Restaurant bookings were collapsing in many cities and may now plunge to zero. Streets are increasingly empty as citizens follow government warnings to slow the spread of the virus.


The hope on the part of White House officials is not to avoid a sharp economic slowdown — they all know it is coming — but that the short-term pain from extreme measures will lead to a flattening in the curve of the virus spread. Then economic activity can be made up when the crisis ebbs.

But that will require agreement on a massive package of aid for both individuals and corporations to stave off mass bankruptcies and waves of layoffs.

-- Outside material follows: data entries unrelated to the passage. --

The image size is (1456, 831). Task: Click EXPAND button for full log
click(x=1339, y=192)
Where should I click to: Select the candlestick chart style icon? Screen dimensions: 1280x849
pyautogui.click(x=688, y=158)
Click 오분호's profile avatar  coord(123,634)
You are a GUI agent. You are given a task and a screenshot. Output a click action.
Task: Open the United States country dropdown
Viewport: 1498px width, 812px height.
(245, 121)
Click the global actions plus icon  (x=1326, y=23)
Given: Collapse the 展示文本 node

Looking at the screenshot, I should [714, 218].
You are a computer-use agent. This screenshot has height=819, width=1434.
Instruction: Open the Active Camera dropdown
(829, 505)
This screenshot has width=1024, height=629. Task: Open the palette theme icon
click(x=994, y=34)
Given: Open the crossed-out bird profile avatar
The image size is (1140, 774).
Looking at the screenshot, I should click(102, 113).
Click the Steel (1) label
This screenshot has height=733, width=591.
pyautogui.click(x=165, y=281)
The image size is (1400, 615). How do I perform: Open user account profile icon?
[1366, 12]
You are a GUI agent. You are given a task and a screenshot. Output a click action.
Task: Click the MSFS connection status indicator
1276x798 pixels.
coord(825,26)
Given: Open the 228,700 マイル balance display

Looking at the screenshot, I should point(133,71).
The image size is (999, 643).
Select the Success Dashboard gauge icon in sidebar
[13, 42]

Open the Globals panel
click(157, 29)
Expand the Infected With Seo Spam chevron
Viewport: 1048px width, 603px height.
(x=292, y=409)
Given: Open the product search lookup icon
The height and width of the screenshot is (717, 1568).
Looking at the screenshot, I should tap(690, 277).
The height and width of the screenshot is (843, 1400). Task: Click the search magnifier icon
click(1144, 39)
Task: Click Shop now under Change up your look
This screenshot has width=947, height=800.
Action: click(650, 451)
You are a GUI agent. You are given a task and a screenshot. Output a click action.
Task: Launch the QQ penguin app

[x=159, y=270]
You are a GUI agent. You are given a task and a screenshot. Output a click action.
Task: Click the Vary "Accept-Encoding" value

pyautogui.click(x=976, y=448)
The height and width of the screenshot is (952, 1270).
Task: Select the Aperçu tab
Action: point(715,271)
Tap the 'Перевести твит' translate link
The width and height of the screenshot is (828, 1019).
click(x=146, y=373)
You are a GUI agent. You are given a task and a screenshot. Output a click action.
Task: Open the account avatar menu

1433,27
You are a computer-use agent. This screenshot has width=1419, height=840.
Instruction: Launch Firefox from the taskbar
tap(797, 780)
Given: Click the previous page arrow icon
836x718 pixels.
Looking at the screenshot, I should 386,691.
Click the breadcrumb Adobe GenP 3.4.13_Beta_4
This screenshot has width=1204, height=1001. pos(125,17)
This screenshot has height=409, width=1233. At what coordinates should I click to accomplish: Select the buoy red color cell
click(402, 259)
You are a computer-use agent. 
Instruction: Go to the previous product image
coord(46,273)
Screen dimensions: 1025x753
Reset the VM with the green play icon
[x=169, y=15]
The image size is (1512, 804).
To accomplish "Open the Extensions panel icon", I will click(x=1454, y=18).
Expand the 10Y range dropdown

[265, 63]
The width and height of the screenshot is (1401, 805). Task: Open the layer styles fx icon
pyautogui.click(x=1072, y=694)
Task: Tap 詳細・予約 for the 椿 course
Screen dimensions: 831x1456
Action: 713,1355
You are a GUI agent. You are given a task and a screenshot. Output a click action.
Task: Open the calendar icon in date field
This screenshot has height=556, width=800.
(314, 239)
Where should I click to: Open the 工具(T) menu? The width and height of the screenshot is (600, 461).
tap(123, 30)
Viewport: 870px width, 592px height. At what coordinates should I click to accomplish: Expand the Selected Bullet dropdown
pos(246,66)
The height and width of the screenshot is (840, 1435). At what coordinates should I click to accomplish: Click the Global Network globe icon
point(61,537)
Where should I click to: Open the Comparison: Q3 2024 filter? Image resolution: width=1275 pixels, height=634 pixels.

The White House hopes for a V-shaped economic cycle this time: a recession in which growth plunges then sharply recovers as consumers emerge from their bunkers with jobs to go to and money to spend.

Kevin Hassett, the former White House Council of Economic Advisers chairman who remains in contact with Trump and the White House, said in an interview that jobs reports for March and April could show horrific numbers that will force massive congressional action if it has not already occurred by then.

He predicted losses of perhaps over 1 million jobs in coming reports and a spike in the jobless rate. “We really could see the worst jobs reports we’ve ever seen in our history.”

Hassett said he did calculations over the weekend with conservative economist Larry Lindsey showing that the economy could contract by 5 percent in the second quarter, though a swift containment of the virus could lead to a bounce-back in the third quarter. (Goldman Sachs economists also predicted a drop of around 5 percent in economic growth in the second quarter.)

And he noted that infighting between the House and Senate and uncertainty about the next stimulus package from the White House could make matters far worse. The White House is trying to settle on a package that would include a payroll tax suspension and emergency lending facilities, including from the Federal Reserve, and other measures for impacted businesses that would stop short of direct cash “bailouts,” a politically toxic word since the bank rescues of 2008 and 2009.